I really hate it when useless screechers who haven’t made anything of value dump on people who provide an invaluable service. Look at this idiot who can’t write a normal sentence, yet thinks it’s OK to condescend to Amazon:
Ironically, Amazon itself realizes that its recommendation algorithms – formulaically predictive! – aren’t actually up to the task of promoting a vital reading/listening culture. Its solution was to attempt to cannibalize the serendipity offered by traditional retailers by offering people discounts to browse in shops and then scan in barcodes to buy the items online. It’s almost like their vision is to destroy book culture to make a buck off it – or, charitably, that they don’t realize that many of the costs and inefficiencies they’re stripping out are necessary parts of the system.
If one truly wishes to participate in Amazon’s vibrant reading culture, one could skip the recommendation carousel and go to the reviews written by actual readers.

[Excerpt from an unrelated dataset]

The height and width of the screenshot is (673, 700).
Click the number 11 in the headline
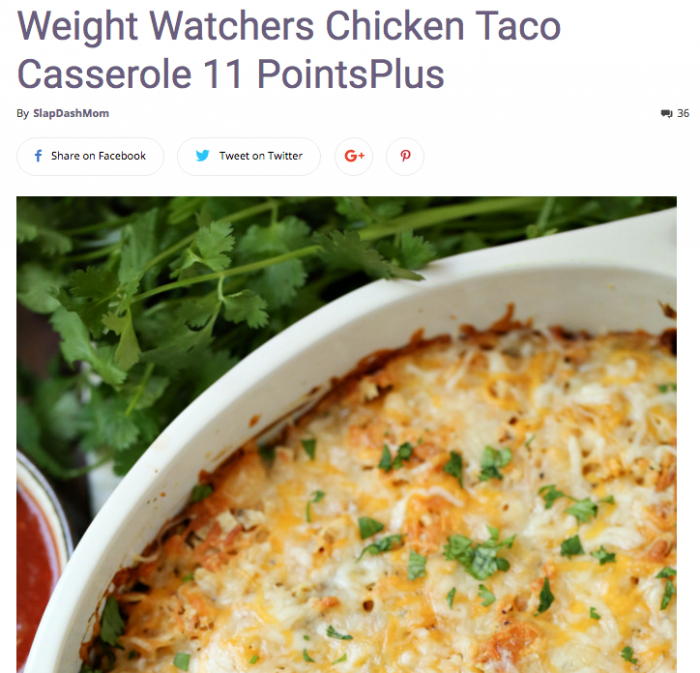point(222,74)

As one of the top reviewers at Amazon, I can guarantee that my reviews are neither formulaic nor predictive. They are the same reviews that you read here on my blog, so you tell me. Formulaic or not? And as you travel from one review to another, you can have all the serendipity that you can possibly wish for. The personal reviews that Amazon has been accumulating by the thousand are the greatest asset of this company (which is why it rewards its best reviewers with expensive gifts even if every review one writes is completely negative.) I hardly make any book purchase any more without consulting Amazon’s reviews.
For people like me, who live in the boondocks and whose neighborhood only has a bookstore that peddles endless Bibles and very little else, Amazon is incredibly helpful. I use it all the time and my Homepage even used to be Amazon’s page because I visited it so often. Thanks to Amazon, people read a lot more and discover new books a lot more easily. If it weren’t for Amazon, I’d be excluded from the book culture because I don’t have a way to take myself to St. Louis every time I want a new book.
As for the serendipity of regular bookstores, the only one I have in town is beyond predictable. Bibles, fancy leather bags to hold the Bibles, accessories for the Bibles, then more Bibles, and books in Spanish peddling the weirdest branches of American fundamentalism to Hispanics. Of course, there is also a Harlequin section and the “cheesy bestseller of the month” section. Yes, this kind of a store must definitely promote the book culture.